Overview
"Functional Verification of a RISC-V Vector Accelerator" is a paper on the functional verification of an academic RISC-V-based decoupled vector accelerator. The paper states that the accelerator was successfully taped out in the context of the European Processor Initiative and implemented version 0.7.1 of the RISC-V Vector Extension while connecting to a scalar processor core through the Open Vector Interface (OVI). [C1]
The paper's main reported contributions are an industrial-grade verification approach using a UVM testbench, reference model, assertions, and coverage; a common UVM testbench for a novel interface and large RTL project; co-simulation-based result comparison for completed vector instructions; and automated testing/regression infrastructure that reached 95.79% functional coverage. [C2]
Verified design
The design under verification was a Vector Processing Unit (VPU) based on RISC-V Vector Extension 0.7.1. It had eight vector lanes, supported vectors up to 256 elements of 64 bits, included 32 logical and 40 physical vector registers, and supported 64- and 32-bit floating-point vector operations plus 64-, 32-, 16-, and 8-bit integer vector operations.

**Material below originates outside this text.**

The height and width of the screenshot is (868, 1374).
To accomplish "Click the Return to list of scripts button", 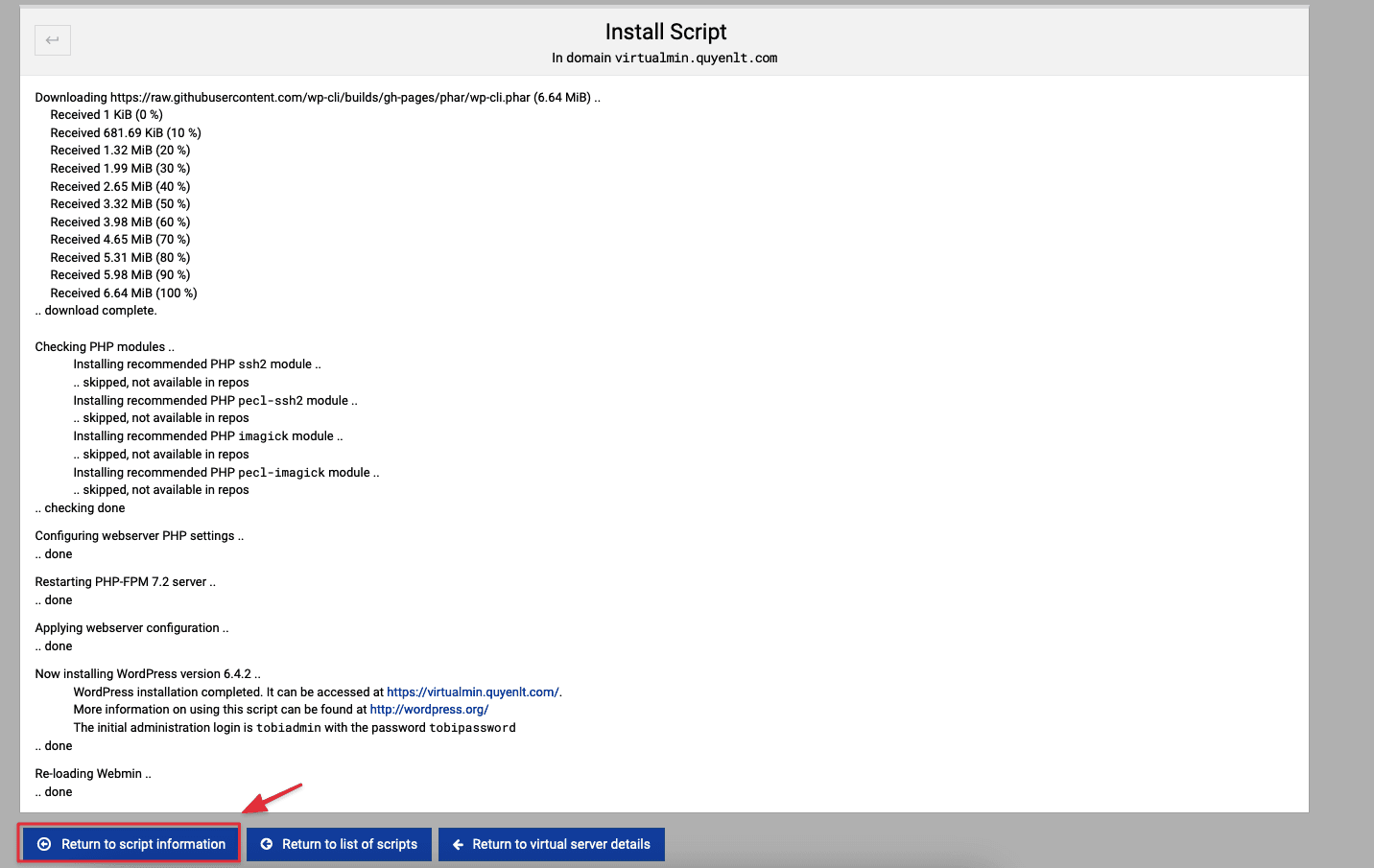I will [339, 844].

Memory operations had limited out-of-order capability, mostly between arithmetic and memory operations. [C3]
Within the system described by the paper, the scalar core executed scalar instructions and sent vector instructions to the VPU. Memory accesses for vector memory operations were also performed by the scalar core through OVI. The paper describes the accelerator as developed by BSC and connected to a scalar RISC-V core designed by SemiDynamics. [C4]
Verification methodology
The verification team built tools and utilities around the design under test to ease error detection and chose UVM because it supports modular, scalable, and reusable verification environments. The team initially considered verifying VPU submodules individually with constrained-random methods, but focused instead on the OVI interface because submodule-level verification would have required excessive effort and not all submodule specifications were final. [C5]
The UVM environment used one agent per semi-independent OVI sub-interface. For example, the issue sub-interface agent contained a sequencer, driver, and monitor connected to a virtual interface. Virtual sequences produced interface-specific transactions; drivers stimulated the corresponding sub-interfaces; monitors captured interface state and returned information to the virtual sequence through the sequencer. UVM events synchronized communication among the seven sub-interfaces. [C6]

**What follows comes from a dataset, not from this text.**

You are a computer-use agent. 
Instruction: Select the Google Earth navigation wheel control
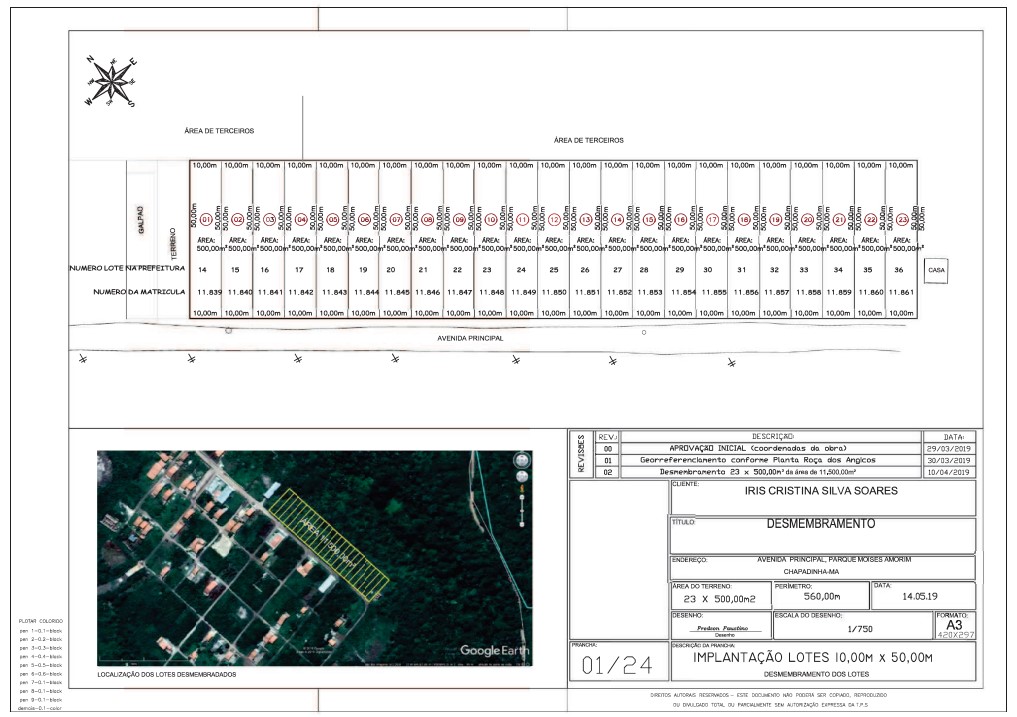(522, 476)
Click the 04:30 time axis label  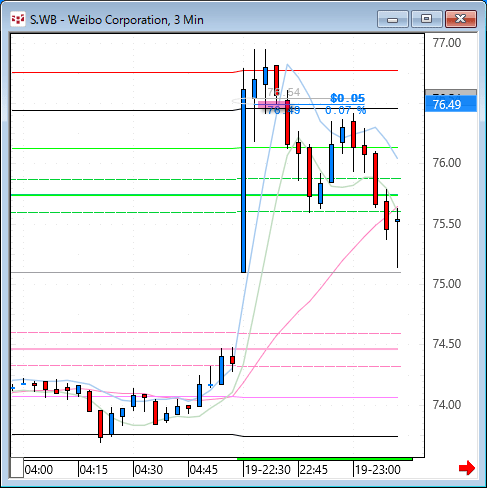tap(148, 470)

Because the OVI sub-interfaces were highly interdependent, the environment randomized only the instructions fed to the issue sub-interface and made the other sub-interfaces react according to the driven instruction stream. [C7]
RISCV-DV test generation
The flow used RISCV-DV, described in the paper as a SystemVerilog/UVM-based open-source instruction generator for RISC-V processor verification. RISCV-DV generated random RISC-V assembly tests that supplied vector instructions for VPU testing. Because RISCV-DV supported a later RVV version than 0.7.1, the authors adapted the relevant parts for the target design. [C8]
Major RISCV-DV changes included generation of vsetvli instructions, memory-operation generation changes to vary element width and vector length, selectable data-page initialization patterns, constraints on accessed memory addresses to avoid memory exceptions—especially for indexed vector memory instructions—and adaptation to RVV 0.7.1. [C9]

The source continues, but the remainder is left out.